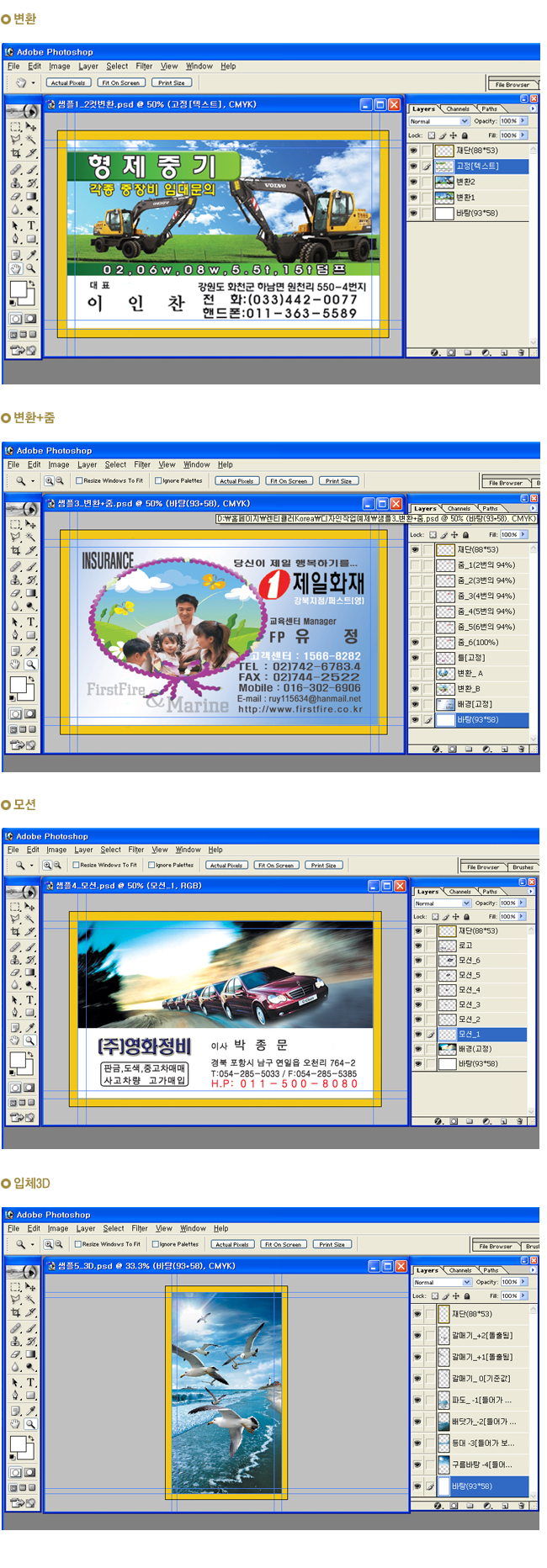Check Ignore Palettes above the 샘플5_3D.psd document
Screen dimensions: 547x1568
[155, 1244]
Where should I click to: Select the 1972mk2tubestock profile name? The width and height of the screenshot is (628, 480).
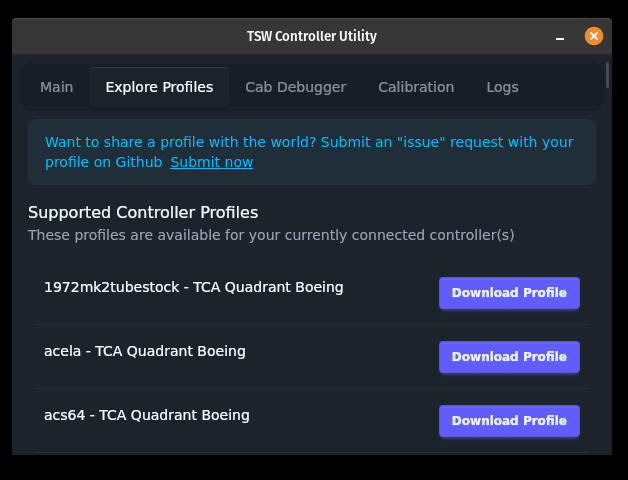click(193, 287)
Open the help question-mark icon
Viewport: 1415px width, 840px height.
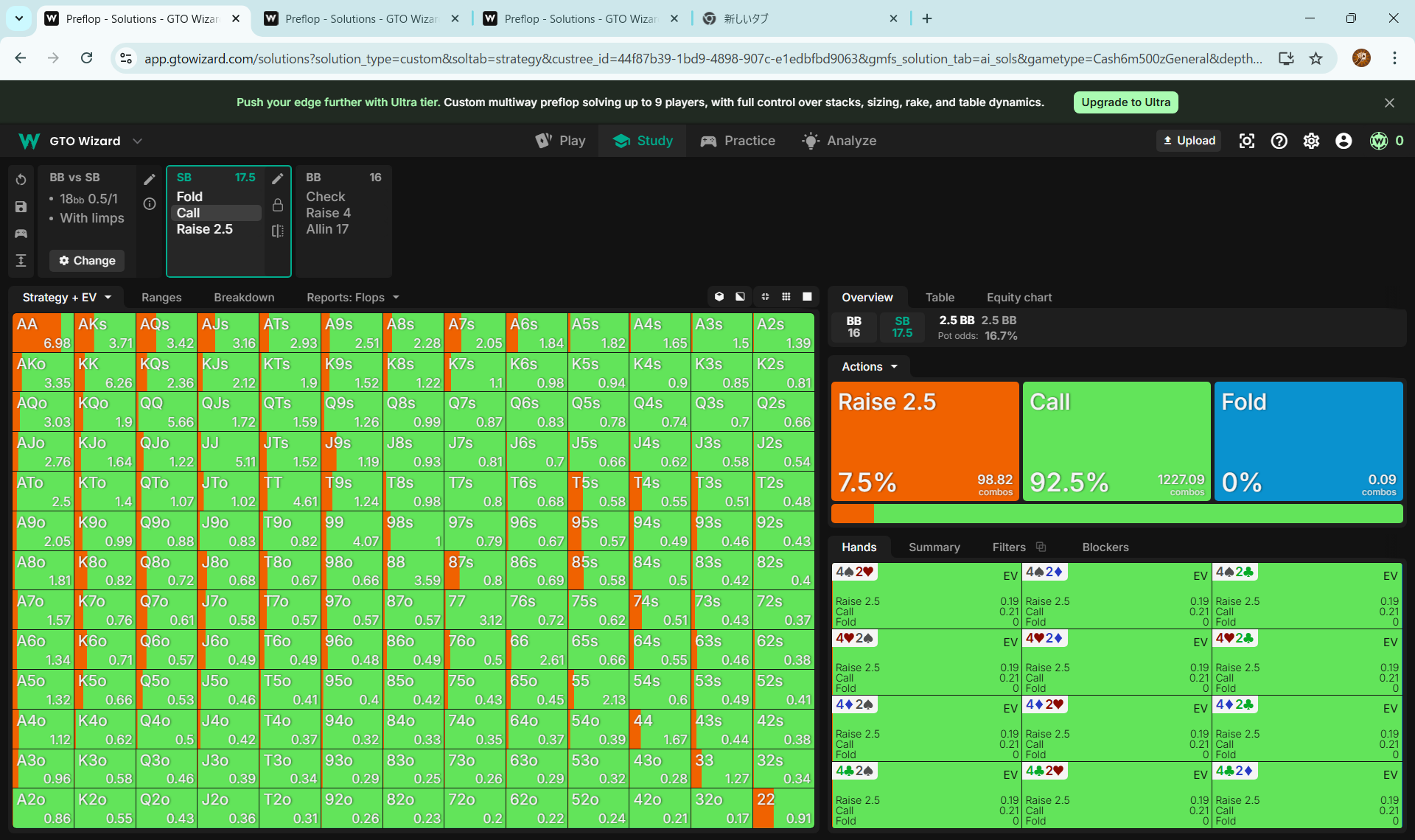(1279, 141)
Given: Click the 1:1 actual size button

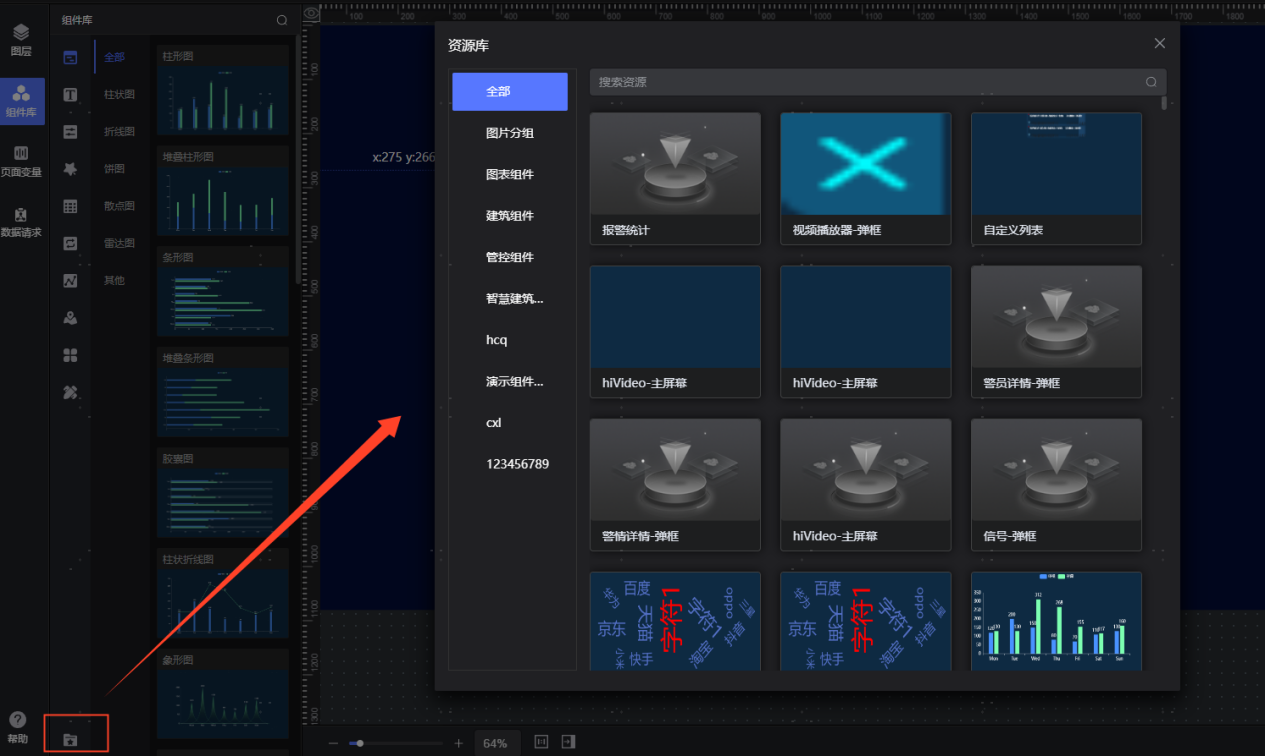Looking at the screenshot, I should [542, 742].
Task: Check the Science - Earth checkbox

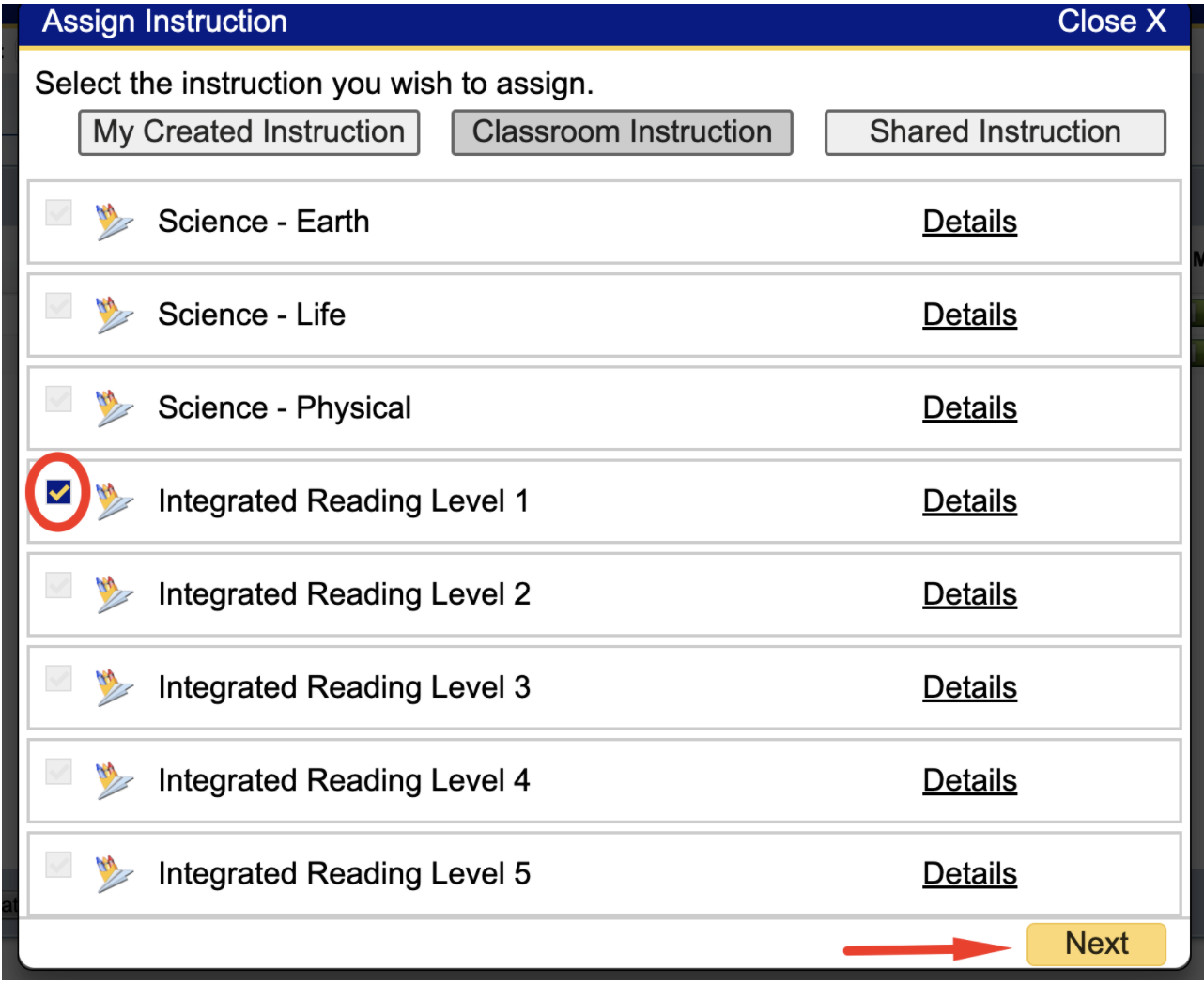Action: (58, 214)
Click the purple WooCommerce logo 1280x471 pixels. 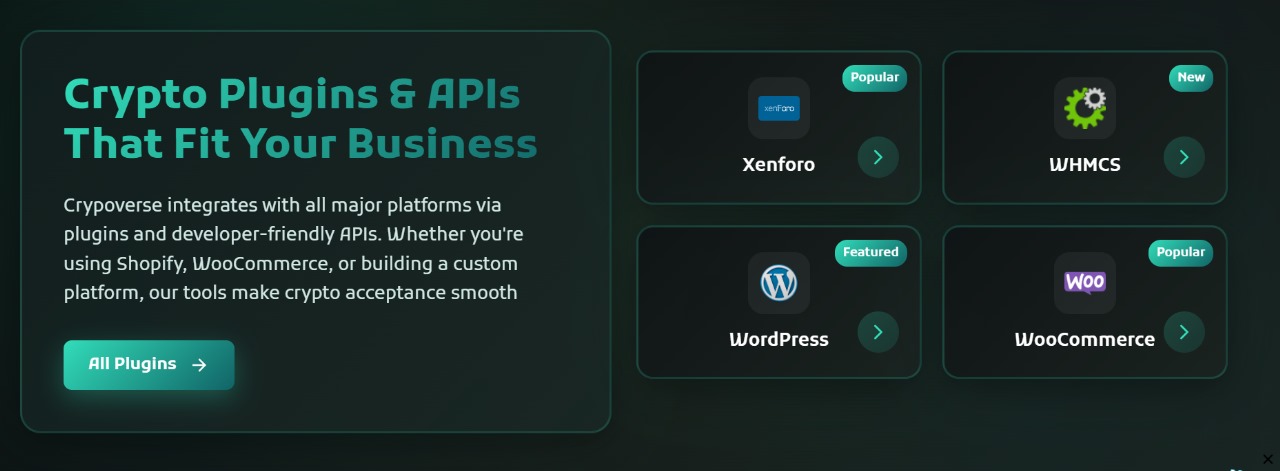[1084, 283]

GIVEN INSTRUCTION | Copy out everything in the listing from the line containing "Where should I" down to the line containing "(1279, 141)", word for word, with both of those lines included. Leave out the pictures.

EXERCISE OUTPUT |
Where should I click to: Select the 1972mk2tubestock profile name? The width and height of the screenshot is (628, 480).
click(193, 287)
Open the help question-mark icon
Viewport: 1415px width, 840px height.
(1279, 141)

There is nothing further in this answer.